Italy has re-elected President Giorgio Napolitano for a second term following a last-minute deal between party chiefs to break the deadlock after five previous ballots failed to produce a winner.
With the support of all major parties, except the 5-Star Movement, Napolitano easily won the vote on Saturday, which required more than 50 percent of votes in a special sitting of both houses of parliament.
Napolitano, who at 87 is already among the world’s oldest heads of state, may not serve the full seven-year term and could resign after the political stalemate that has lasted since an inconclusive February election is solved.
Earlier on Saturday, Napolitano had put forward his candidacy for another term as Italy’s president after the main political parties appealed for him to help resolve a deepening crisis.
“I consider it necessary to offer my availability,” Napolitano said in a statement after no candidate won a majority of votes in the joint session of parliament.

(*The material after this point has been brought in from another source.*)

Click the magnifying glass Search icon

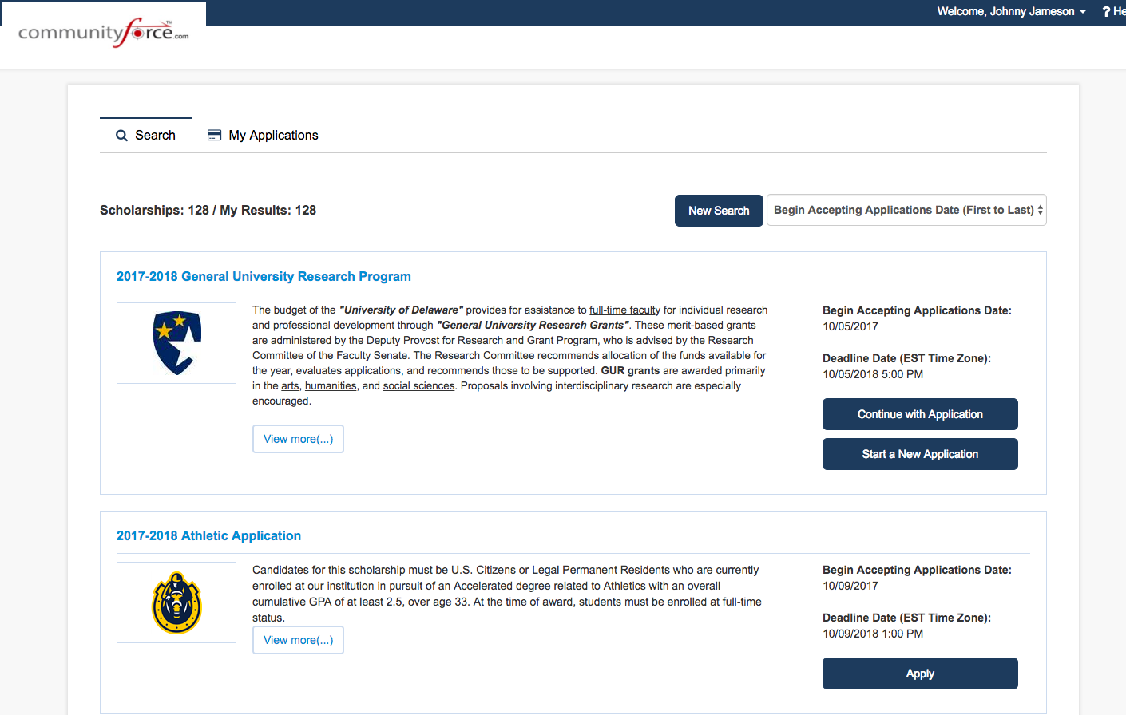(121, 136)
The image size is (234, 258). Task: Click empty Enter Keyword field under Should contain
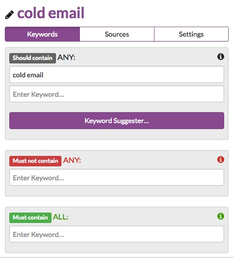coord(117,94)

Stefano Rodota, an academic and human rights advocate who is the candidate for former comic Beppe Grillo’s left-wing Five Star Movement, received the highest number of votes with 210 of the required 504 ballots.

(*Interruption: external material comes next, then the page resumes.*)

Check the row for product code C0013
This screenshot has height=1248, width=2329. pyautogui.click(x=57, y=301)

The deepening crisis comes after politicians from the main parties said they would either not participate or would cast empty ballots earlier on Saturday, after Pier Luigi Bersani, the leader of the Democratic Party (PD) announced he would resign once a new head of state was elected.
The PD has been in turmoil after both candidates proposed by Bersani, former trade unionist Franco Marini and then former European Commission president Romano Prodi failed to be elected in voting on Thursday and Friday.

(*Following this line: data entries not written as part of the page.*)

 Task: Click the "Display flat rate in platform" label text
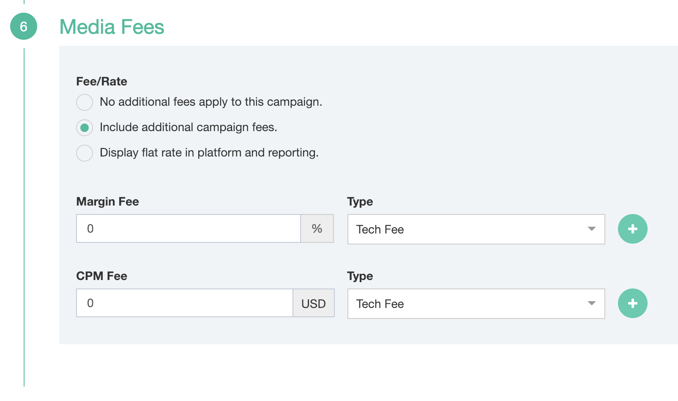[x=209, y=153]
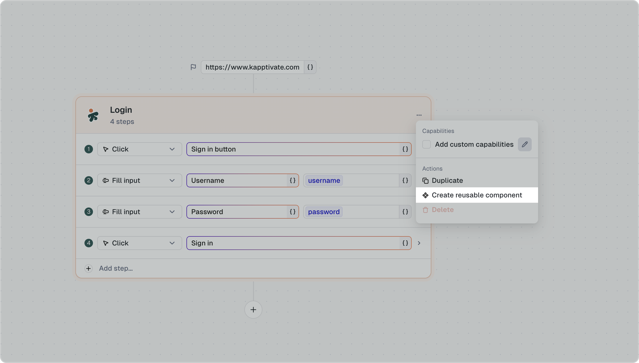Open step 1 Click action dropdown
639x363 pixels.
(139, 149)
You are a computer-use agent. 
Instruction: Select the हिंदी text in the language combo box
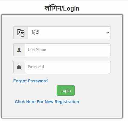pyautogui.click(x=36, y=32)
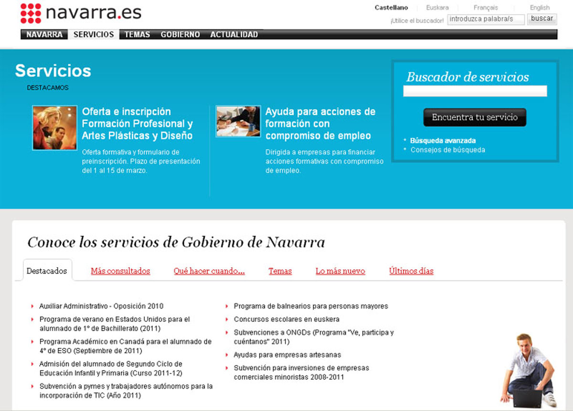This screenshot has width=573, height=411.
Task: Open the Formación Profesional thumbnail image
Action: (x=54, y=128)
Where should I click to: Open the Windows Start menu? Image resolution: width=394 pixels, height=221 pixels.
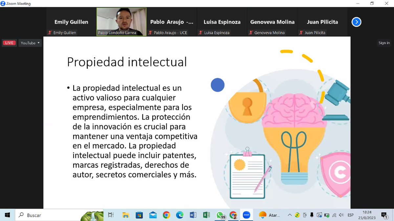(7, 215)
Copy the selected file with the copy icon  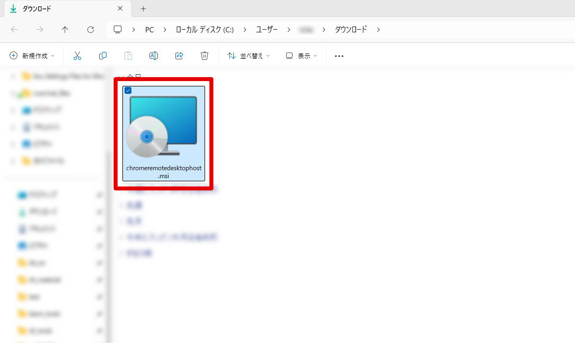coord(103,55)
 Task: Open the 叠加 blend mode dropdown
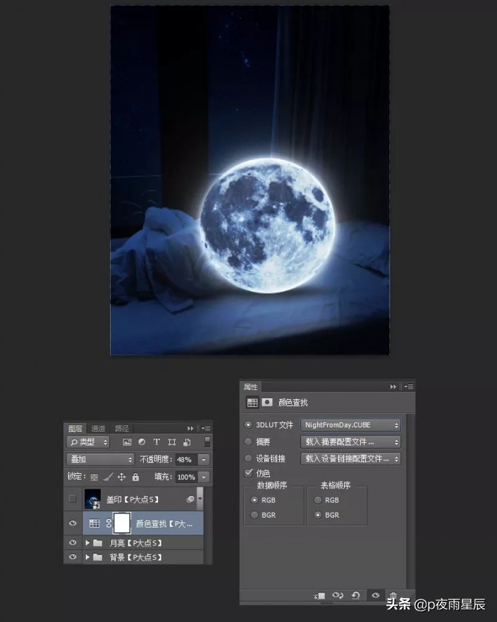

The political impasse caused by February’s inconclusive general election has stoked concern about stability in the recession-hit country, the eurozone’s third largest economy.
The presidency, an office elected by parliamentarians and regional representatives, is a largely ceremonial position, but is important at times of political instability like the present, when the president plays a major role in forming a government.
Napolitano had been unable to find a way out of the crisis with his powers restricted at the end of his mandate.
In the final months of his mandate Napolitano was constitutionally prevented from dissolving parliament and calling fresh elections.